Recent historians and other specialists have reviewed these accounts. In 2004, an artist and archaeologist teamed up to evaluate the sequence of events in the Pequot War. Their popular history took issue with events, and whether John Mason and John Underhill wrote the accounts that appeared under their names. The authors have been adopted as honorary members of the Lenape Pequot.
Most modern historians such as Alfred A. Cave, a specialist in the ethnohistory of colonial America, do not debate questions of the outcome of the battle or its chronology. However, Cave contends that Mason and Underhill's eyewitness accounts, as well as the contemporaneous histories of Mather and Hubbard, were more "polemical than substantive." The causes of the outbreak of hostilities, the reasons for the English fear and hatred of the Pequot, and the ways in which English dealt with and wrote about the Pequot, have been re-evaluated within a larger context than daily colonial life.
Revisionist historians have placed the background of the Pequot War within the context of European history, in which religious wars gave rise to increased violence, and Dutch and English colonization in North America, as well as the geopolitical ambitions and struggles of contending Native peoples during the first half of the seventeenth century.

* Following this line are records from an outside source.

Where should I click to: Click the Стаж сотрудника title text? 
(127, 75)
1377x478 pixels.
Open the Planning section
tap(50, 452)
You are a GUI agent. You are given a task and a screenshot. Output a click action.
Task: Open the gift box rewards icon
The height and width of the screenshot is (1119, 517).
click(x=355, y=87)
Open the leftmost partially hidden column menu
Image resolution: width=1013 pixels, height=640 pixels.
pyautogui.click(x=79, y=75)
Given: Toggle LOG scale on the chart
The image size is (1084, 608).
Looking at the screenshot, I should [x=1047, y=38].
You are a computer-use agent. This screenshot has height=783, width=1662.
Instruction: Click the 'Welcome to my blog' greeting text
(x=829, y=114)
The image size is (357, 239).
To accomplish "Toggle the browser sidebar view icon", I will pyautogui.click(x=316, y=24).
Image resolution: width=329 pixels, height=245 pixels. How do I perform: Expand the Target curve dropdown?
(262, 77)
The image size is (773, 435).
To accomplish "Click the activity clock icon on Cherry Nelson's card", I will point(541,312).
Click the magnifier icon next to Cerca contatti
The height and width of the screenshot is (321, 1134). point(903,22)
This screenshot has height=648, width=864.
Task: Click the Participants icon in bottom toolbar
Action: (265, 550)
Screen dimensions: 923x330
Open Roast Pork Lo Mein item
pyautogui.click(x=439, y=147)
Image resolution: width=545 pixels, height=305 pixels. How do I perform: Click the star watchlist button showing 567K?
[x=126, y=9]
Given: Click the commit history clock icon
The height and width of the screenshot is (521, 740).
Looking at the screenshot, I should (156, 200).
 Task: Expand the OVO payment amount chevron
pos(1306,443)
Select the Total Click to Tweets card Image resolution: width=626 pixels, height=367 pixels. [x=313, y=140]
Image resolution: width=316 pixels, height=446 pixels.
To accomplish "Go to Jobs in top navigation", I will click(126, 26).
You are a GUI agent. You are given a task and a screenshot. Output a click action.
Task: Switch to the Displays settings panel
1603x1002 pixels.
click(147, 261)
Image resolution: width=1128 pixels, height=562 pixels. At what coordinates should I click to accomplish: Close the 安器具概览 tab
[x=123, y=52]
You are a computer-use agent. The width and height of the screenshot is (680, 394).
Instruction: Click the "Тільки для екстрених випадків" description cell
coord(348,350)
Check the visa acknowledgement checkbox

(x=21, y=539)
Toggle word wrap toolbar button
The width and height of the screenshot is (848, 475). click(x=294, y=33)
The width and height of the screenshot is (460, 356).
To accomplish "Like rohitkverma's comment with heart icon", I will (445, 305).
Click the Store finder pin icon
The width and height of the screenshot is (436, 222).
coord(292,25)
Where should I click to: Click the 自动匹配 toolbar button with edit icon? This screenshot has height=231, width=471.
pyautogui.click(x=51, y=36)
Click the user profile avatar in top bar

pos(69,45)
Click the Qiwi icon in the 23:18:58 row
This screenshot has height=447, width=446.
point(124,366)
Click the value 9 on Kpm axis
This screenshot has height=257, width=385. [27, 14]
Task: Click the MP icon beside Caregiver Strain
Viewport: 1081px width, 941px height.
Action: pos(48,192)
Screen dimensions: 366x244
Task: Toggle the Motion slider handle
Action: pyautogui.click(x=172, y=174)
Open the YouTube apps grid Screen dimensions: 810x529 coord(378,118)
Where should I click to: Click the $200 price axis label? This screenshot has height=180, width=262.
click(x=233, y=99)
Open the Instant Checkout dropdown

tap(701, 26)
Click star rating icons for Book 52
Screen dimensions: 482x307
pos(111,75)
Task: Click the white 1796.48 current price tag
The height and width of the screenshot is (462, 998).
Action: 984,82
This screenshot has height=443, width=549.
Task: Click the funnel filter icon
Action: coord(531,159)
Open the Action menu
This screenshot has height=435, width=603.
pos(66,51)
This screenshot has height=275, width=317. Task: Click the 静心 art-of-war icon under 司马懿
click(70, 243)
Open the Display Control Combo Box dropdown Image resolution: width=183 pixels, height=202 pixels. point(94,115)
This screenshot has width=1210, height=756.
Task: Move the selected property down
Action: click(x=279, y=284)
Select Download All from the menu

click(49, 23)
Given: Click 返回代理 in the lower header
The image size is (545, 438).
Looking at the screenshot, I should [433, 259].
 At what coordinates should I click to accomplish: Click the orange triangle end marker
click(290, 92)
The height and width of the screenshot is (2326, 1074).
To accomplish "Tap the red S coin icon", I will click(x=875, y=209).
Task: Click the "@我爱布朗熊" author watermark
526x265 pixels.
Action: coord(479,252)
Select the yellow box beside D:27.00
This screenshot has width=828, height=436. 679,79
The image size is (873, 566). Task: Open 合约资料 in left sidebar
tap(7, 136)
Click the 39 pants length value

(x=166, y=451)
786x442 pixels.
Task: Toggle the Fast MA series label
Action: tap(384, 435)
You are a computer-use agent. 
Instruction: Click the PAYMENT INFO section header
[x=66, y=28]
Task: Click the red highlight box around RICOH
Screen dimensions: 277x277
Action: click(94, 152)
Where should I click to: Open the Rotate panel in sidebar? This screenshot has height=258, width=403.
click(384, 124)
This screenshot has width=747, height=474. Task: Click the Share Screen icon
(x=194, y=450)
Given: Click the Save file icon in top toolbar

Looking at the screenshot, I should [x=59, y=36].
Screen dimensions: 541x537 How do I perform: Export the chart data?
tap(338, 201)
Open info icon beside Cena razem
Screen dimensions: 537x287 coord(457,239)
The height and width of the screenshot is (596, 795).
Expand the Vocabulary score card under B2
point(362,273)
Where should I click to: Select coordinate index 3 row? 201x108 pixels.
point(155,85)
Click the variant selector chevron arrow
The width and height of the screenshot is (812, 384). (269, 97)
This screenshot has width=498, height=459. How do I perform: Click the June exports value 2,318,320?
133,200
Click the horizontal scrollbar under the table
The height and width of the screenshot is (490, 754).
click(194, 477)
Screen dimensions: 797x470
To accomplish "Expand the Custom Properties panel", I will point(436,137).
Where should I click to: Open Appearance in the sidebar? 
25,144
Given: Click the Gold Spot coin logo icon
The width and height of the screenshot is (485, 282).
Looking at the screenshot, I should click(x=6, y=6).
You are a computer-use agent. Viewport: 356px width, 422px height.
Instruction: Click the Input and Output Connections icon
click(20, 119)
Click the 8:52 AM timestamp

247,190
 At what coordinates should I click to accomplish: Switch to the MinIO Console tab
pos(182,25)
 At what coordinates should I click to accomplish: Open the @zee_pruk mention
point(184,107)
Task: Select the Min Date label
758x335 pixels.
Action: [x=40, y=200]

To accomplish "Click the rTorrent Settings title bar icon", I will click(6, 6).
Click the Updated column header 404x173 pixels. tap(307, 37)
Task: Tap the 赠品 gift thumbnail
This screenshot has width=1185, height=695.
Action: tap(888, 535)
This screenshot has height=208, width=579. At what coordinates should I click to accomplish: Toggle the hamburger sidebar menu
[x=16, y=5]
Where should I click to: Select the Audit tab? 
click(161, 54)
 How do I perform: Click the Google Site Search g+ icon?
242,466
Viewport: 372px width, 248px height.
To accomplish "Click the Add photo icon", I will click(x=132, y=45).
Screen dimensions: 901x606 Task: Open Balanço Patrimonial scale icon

Such historians have doubts about traditional histories, characterizing them as hegemonic narratives that valorize Puritans at the expense of a "demonized" Native population. Alden T. Vaughan, a noted historian of colonial America, at first was a critic of the Pequot. Later he wrote that the Pequot were not "solely or even primarily responsible" for the war. He went on, "The Bay colony's gross escalation of violence ... made all-out war unavoidable; until then, negotiation was at least conceivable."